How far away can you get from anything?

When I was there, it was Californians the locals were all complaining about.

“Californian” meaning anyone from anywhere other than Montana, Wyoming, Idaho, the Dakotas, Alberta, or Sasketchewan.

Then how are you supposed to measure this?

If a road is 6" away but you do not notice it for some reason can we say you were 20 miles away from anything because you walked directly away from it?

I can see living in a cabin with no phone or even no electricity.
But who lives in Arkansas with no vehicle?

Do they eat only what they can hunt and grow on their own?
Never go into town to buy a sack of flour?

You should visit Arkansas.

I have. Thrice. Last time, I started going blind. But I don’t blame the water.

Back to the question. A point between the east ends of Joshua Tree NP and Mojave NP, about equidistant from Needles, Cadiz, and Vidal, would be force a crow to fly at least 25 miles to any townsite. A west-central point in Arizona’s Cabeza Prieta NWR between Organ Pipe Cactus NM and Yuma looks like about 35 miles from anywhere. And a point in the Auburn Cliffs below Grand Canyon NP may meet the 50-mile test.

I am no longer fit for such hikes.

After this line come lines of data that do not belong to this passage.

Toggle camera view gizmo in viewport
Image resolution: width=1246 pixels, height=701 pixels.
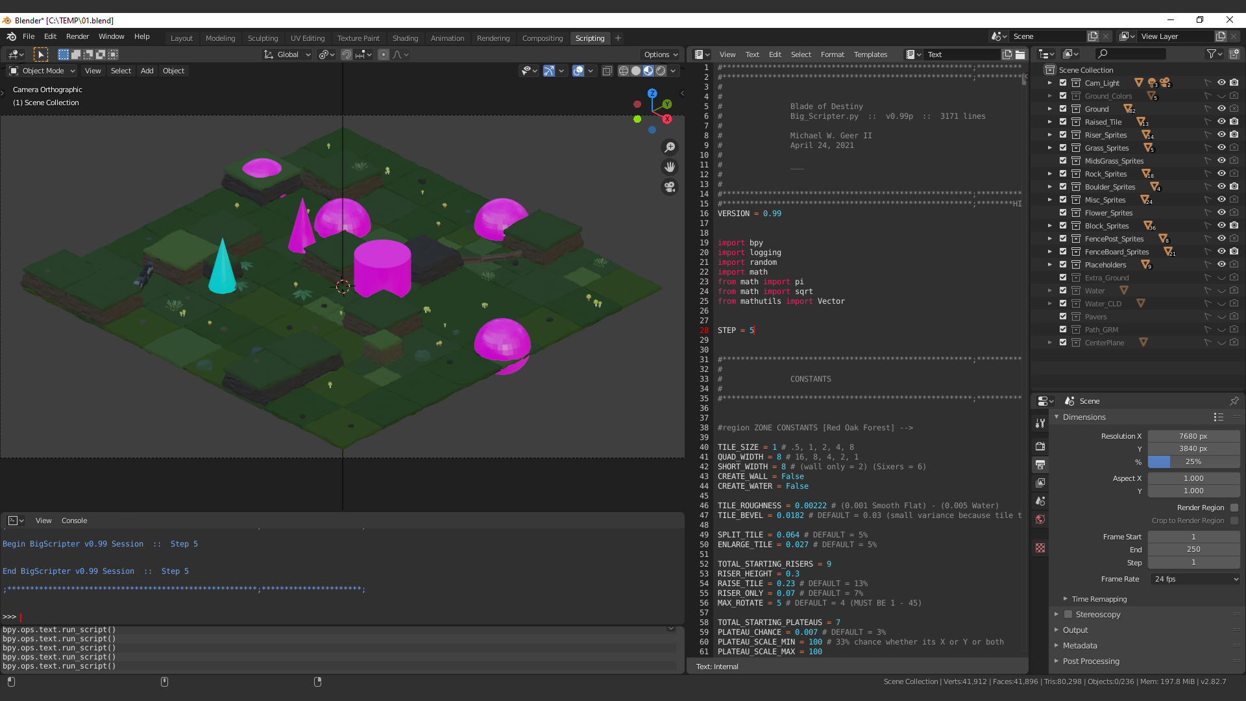670,187
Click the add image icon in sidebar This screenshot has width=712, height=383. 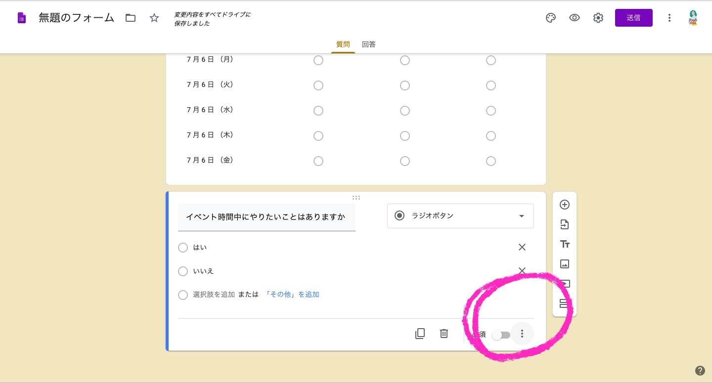coord(565,264)

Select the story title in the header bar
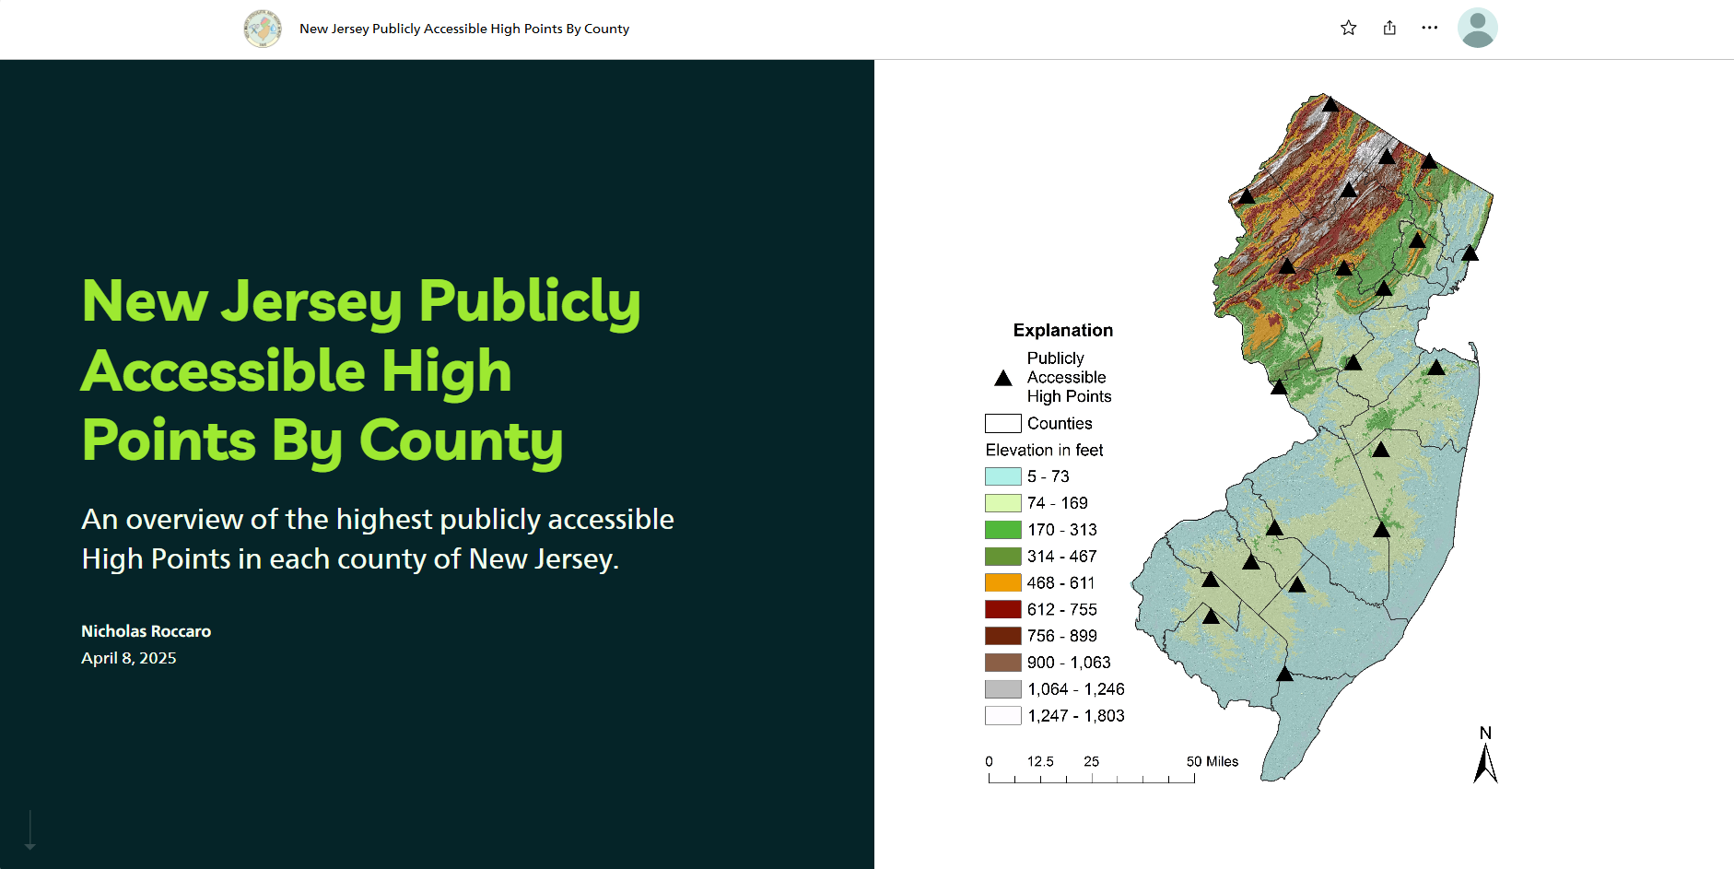(463, 29)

This exercise is purely mental.

By distance from towns (or other points of interest), like the OP says.

I agree. If you are 6" from a road you aren’t 20 miles away from anything. But the answer “See post 18” was not answering the question you responded to.

The problem is if you are lost in the wilderness you have no idea which direction has the closest something. Is it better to take an outward spiral approach or better to walk in a straight line? It really depends on whether there is a chance you can walk 100s of miles and never find anything and if you are always within 10 or 20 miles of something.

In most cases, I would follow the water. Go downhill. Eventually you will encounter a bridge or something. Maybe even a town. You can be pretty sure the water doesn’t go in a circle. (The biggest problem with wandering around lost.)

Problems:

The terrain in the immediate vicinity of a creek is often rougher than places farther away. You have to “approximate” going downhill, working out where the creek is heading and finding a smoother route. (The Oregon Trail mostly kept quite a few miles away from big rivers like the Columbia and Snake.)

In some areas, the water ends up in a endorheic basin. You reach the end and you’re at a salt pan, salt lake, etc. Places that generally don’t have people around.

It might be an interesting corollary question, though. If you were in the Owyhee outback, you would have to go some fifty or sixty miles to reach some sort of town – but there are only a few that are that close, and if you fail to head straight for one, you end up going a lot farther.

The related question would be formed: how far could one go in a straight-ish line (consistent vector, adapting for terrain) without coming close to a town (close meaning, say, three miles, which is, I think, about how far one can see on level ground).

Could one start in that corner of the desert and head in a direction that would take them to the Pacific without encountering a town?